Simultaneous targeting of 5-LOX-COX and ODC block NNK-induced lung adenoma progression to adenocarcinoma in A/J mice.

Author(s): Kumar G,  Patlolla JM,  Madka V,  Mohammed A,  Li Q,  Zhang Y,  Biddick L,  Singh A,  Gillaspy A,  Lightfoot S,  Steele VE,  Kopelovich L,  Rao CV

Journal: Am J Cancer Res

Date: 2016

Major Program(s) or Research Group(s): CADRG

PubMed ID: 27293987

PMC ID: PMC4889708

Abstract: Lung cancer is the leading cause of cancer deaths worldwide. Targeting complementary pathways will achieve better treatment efficacy than a single agent high-dose strategy that could increase risk of side effects and tumor resistance. To target COX-2, 5-LOX, and ODC simultaneously, we tested the effects of a dual 5-LOX-COX inhibitor, licofelone, and an ODC inhibitor, DFMO, alone and in combination, on NNK-induced lung tumors in female A/J mice.
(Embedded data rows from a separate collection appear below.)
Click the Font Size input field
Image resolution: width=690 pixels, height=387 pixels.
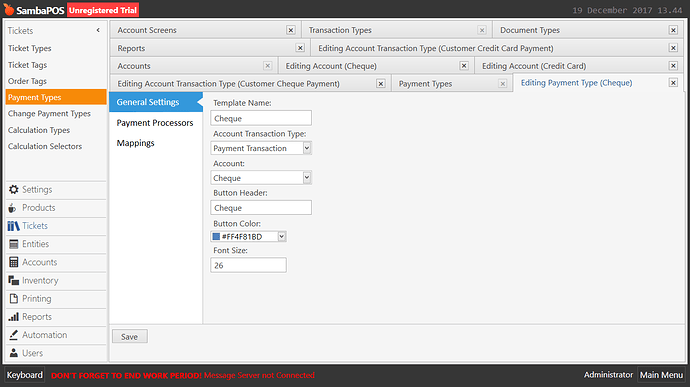(248, 265)
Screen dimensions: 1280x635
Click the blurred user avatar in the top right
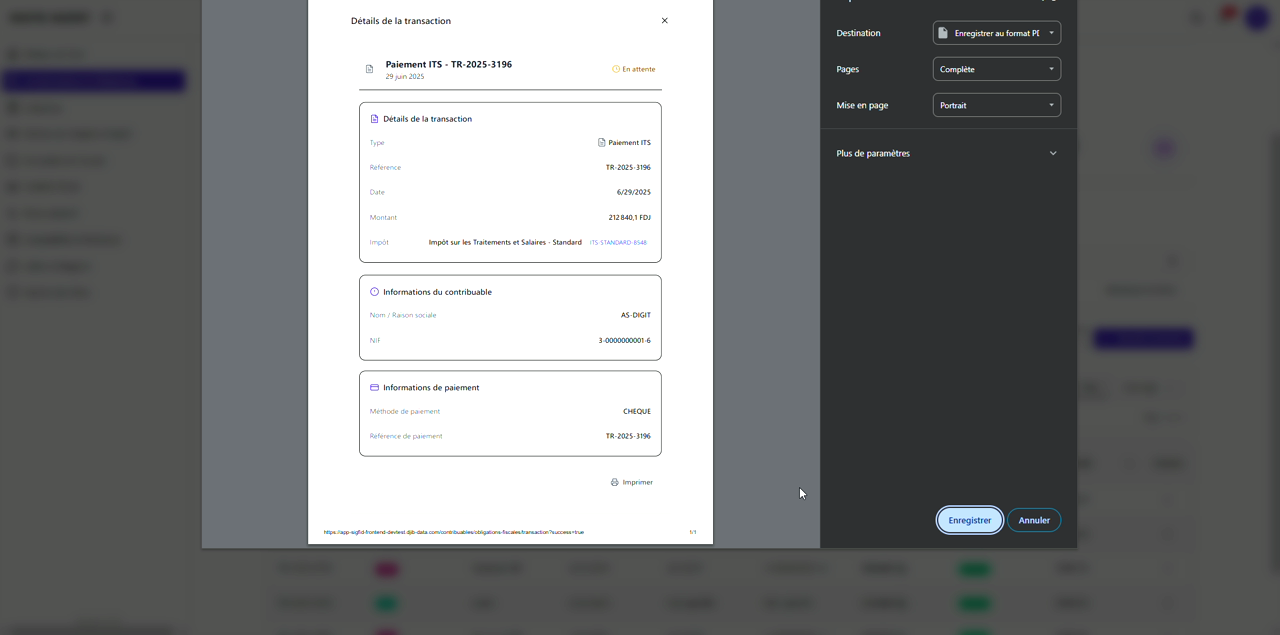point(1256,17)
Seven-week-old mice were treated with NNK (10 μmol/mouse, single dose, i.p.) and randomized to different treatment groups. Three weeks after injection, mice were fed control or experimental diets (DFMO 1500/3000 ppm, licofelone 200/400 ppm, or a low-dose combination of 1500 ppm DFMO and 200 ppm licofelone) for 17 or 34 weeks. Both agents significantly inhibited tumor formation in a dose-dependent manner. As anticipated more adenomas and adenocarcinomas were observed at 17 and 34 weeks, respectively. Importantly, low dose combination of DFMO and licofelone showed more pronounced effects at 17 or 34 weeks in inhibiting the total tumor formation (~60%, p < 0.0001) and adenocarcinoma (~65%, p < 0.0001) compared to individual high dose of DFMO (~44% and 46%, p < 0.0001) and licofelone (~48% and 55%, p < 0.0001). DFMO and combination-treated mice lung tumors exhibited modulated ODC pathway components (Oat, Oaz, SRM, SMS, and SAT, p < 0.05) along with decreased proliferation (PCNA, Cyclin D1 and Cyclin A) and increased expression of p53, p21 and p27 compared to mice fed control diet. Both DFMO and licofelone significantly inhibited tumor inflammatory markers. Our findings suggest that a low-dose combined treatment targeting inflammation and polyamine synthesis may provide effective chemoprevention.